Exercise aim: Tell how many lines below include the word "will". Only the number should appear.

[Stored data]

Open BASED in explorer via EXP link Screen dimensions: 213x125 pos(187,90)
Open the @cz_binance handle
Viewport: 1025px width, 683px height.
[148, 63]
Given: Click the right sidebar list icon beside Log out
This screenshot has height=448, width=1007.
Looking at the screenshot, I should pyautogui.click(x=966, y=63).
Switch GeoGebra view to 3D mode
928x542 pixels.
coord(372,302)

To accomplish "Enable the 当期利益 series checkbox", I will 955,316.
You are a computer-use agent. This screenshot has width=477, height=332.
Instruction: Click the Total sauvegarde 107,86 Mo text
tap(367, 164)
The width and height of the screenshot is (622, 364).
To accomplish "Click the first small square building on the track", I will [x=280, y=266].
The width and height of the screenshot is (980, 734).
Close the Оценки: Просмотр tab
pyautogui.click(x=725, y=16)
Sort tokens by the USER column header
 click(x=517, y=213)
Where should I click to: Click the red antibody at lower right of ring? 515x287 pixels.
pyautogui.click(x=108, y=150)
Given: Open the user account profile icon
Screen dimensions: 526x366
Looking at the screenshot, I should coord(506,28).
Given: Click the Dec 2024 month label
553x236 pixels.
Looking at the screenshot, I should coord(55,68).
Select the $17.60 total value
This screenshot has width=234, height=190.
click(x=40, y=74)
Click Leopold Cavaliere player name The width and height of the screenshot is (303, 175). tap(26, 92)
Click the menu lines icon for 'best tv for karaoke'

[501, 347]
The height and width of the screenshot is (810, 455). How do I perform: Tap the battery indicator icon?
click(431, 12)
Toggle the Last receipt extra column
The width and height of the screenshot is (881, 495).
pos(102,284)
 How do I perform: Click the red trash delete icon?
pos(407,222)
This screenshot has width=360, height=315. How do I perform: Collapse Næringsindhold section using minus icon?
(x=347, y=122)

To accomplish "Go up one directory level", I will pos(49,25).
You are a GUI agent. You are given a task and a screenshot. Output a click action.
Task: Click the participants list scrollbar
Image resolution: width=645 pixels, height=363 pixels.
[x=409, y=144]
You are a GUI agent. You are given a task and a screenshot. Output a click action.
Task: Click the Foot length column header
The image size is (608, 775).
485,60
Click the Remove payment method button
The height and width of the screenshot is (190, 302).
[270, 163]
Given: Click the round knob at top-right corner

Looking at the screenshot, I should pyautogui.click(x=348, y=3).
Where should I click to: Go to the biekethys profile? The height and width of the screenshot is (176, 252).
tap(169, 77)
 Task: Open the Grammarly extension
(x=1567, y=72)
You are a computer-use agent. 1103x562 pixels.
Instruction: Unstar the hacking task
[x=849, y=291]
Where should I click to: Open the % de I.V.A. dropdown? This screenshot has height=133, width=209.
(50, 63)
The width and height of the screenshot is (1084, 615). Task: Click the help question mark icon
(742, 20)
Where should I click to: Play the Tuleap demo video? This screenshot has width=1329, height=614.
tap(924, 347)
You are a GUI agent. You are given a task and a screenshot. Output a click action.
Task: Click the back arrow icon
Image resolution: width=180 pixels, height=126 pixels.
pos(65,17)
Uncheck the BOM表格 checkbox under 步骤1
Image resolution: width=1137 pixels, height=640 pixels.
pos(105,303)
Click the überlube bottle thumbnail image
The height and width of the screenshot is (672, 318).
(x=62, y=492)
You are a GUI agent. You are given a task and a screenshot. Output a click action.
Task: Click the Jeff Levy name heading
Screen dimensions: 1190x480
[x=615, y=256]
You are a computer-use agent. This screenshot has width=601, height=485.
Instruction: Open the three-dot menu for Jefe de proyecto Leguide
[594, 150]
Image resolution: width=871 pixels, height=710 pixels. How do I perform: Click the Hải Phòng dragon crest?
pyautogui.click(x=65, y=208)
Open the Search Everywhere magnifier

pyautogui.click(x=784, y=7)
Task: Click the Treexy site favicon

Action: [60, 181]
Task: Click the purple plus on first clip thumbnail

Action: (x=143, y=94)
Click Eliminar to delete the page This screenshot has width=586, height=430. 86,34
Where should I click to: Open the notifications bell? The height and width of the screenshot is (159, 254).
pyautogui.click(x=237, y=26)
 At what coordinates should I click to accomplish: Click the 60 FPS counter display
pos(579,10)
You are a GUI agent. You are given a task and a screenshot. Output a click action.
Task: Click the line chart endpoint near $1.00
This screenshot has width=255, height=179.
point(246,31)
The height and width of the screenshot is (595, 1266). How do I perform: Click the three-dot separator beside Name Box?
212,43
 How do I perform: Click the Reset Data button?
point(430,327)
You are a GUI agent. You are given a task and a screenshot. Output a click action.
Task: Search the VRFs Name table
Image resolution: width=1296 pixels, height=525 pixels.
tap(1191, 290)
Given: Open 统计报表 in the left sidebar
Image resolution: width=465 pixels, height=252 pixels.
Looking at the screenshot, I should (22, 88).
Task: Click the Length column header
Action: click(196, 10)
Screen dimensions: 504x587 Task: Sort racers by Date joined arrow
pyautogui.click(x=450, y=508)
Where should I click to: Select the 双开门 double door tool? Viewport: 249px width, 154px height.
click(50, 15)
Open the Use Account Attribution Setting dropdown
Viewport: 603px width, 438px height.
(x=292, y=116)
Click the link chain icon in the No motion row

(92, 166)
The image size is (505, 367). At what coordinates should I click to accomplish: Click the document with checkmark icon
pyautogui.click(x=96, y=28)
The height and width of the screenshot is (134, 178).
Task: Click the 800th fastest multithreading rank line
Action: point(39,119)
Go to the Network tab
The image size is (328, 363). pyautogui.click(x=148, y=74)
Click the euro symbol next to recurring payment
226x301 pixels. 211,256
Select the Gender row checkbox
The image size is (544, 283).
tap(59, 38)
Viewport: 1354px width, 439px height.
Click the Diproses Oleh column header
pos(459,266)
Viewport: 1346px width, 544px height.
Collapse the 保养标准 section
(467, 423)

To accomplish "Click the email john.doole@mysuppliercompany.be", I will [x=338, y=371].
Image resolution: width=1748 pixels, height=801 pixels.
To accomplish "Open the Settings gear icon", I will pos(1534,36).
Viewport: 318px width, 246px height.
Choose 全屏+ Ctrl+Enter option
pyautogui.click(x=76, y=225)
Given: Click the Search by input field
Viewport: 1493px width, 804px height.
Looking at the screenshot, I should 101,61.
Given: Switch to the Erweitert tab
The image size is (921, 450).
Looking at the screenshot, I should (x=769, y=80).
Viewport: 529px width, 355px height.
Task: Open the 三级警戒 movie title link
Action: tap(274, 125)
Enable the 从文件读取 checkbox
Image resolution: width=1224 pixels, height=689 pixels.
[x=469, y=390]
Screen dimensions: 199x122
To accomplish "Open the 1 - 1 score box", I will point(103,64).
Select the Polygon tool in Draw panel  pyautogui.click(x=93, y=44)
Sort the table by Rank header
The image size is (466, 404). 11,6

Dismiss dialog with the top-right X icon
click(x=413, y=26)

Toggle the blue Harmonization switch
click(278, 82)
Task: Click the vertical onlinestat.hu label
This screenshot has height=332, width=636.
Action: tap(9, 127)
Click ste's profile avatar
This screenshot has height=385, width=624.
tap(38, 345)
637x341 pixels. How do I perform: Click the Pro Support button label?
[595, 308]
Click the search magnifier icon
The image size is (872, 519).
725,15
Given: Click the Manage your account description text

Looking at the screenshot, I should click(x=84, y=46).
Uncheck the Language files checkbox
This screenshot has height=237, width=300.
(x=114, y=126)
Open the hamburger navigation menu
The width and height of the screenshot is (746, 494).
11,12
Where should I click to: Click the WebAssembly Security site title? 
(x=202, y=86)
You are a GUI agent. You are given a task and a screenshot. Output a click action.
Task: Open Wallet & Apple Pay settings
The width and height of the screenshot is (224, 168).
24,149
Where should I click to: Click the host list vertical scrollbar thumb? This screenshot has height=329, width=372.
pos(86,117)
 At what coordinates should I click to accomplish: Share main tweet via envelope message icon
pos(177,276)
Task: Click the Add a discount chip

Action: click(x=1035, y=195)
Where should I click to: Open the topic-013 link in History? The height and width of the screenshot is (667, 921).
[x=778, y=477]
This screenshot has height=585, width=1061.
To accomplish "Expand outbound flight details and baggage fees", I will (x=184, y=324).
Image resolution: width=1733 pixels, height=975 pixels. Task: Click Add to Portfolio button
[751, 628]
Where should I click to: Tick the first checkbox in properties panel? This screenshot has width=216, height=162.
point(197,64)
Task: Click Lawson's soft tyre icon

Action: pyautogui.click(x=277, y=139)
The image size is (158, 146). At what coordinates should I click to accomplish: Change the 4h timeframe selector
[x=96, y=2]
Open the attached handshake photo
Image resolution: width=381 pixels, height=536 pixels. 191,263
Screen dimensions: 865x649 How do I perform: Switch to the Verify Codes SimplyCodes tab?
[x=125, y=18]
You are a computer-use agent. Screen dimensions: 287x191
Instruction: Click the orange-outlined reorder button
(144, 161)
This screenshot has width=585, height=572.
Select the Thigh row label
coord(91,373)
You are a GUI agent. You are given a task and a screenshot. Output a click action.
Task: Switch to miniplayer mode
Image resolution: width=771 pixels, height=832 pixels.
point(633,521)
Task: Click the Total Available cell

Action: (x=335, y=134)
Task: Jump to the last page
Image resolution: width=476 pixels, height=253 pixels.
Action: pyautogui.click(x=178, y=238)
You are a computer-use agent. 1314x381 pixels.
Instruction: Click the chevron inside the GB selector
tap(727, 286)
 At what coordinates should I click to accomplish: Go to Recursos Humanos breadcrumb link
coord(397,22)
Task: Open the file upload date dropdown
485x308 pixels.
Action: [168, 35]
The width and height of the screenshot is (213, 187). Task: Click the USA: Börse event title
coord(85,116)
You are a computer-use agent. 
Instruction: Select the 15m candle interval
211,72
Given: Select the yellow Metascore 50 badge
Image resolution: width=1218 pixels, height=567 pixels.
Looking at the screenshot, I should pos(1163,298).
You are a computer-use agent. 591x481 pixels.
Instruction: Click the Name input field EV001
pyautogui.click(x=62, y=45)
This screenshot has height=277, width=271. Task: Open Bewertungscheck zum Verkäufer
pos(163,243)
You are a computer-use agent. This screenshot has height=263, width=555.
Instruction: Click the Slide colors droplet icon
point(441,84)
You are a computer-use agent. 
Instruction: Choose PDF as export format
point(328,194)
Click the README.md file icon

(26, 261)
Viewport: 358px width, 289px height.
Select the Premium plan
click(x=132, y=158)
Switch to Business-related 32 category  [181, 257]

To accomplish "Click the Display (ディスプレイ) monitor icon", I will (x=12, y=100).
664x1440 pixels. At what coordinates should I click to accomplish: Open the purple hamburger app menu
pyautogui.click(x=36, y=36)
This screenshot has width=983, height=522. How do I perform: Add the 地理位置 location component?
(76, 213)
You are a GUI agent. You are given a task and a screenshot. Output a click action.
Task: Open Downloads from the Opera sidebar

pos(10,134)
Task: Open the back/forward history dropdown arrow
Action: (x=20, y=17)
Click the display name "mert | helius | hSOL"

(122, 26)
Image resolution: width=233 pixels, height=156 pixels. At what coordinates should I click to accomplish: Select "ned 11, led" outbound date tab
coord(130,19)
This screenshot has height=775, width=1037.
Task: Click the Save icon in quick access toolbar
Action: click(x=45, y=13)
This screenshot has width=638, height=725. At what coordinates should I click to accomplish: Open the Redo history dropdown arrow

Task output: 8